=== Work instruction ===
Write out again only the lines running from the one that contains "Select the Saturday" to the end of the records below, including both the first and the last.

Stored records:
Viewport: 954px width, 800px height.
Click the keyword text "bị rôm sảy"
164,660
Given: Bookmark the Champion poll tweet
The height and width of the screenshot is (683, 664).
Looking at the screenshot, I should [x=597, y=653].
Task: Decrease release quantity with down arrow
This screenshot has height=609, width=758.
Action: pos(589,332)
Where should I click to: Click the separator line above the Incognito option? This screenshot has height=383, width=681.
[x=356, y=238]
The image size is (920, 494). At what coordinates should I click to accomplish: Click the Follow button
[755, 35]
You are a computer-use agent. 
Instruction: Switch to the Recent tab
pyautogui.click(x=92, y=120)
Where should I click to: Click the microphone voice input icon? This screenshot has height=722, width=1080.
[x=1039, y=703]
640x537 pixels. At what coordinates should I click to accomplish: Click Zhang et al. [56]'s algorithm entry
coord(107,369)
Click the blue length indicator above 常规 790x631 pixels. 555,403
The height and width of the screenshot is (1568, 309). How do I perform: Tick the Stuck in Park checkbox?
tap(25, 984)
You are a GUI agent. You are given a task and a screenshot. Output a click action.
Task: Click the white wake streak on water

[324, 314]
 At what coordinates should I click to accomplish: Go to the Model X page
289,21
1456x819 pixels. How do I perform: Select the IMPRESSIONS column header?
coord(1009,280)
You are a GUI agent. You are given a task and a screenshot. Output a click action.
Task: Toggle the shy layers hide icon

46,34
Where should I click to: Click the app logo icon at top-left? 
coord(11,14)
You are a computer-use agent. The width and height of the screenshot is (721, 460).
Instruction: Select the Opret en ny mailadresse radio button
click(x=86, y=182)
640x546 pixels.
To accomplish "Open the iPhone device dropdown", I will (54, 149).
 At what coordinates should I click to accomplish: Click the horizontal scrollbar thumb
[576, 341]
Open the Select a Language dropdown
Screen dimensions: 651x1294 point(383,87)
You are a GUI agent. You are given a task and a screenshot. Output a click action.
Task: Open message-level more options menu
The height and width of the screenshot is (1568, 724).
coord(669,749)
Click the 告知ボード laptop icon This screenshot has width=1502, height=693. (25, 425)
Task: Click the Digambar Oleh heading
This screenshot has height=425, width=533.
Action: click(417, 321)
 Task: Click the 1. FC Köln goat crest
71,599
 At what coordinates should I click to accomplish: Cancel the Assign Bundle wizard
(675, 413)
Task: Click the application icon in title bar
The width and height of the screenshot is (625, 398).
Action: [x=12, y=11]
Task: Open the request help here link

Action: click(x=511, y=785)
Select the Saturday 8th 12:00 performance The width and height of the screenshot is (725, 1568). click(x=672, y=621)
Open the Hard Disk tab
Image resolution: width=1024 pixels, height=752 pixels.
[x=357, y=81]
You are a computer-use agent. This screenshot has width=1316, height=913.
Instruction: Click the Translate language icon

=== Finished task ===
Select the Saturday 8th 12:00 performance The width and height of the screenshot is (725, 1568). click(x=672, y=621)
Open the Hard Disk tab
Image resolution: width=1024 pixels, height=752 pixels.
[x=357, y=81]
You are a computer-use agent. This screenshot has width=1316, height=913.
Instruction: Click the Translate language icon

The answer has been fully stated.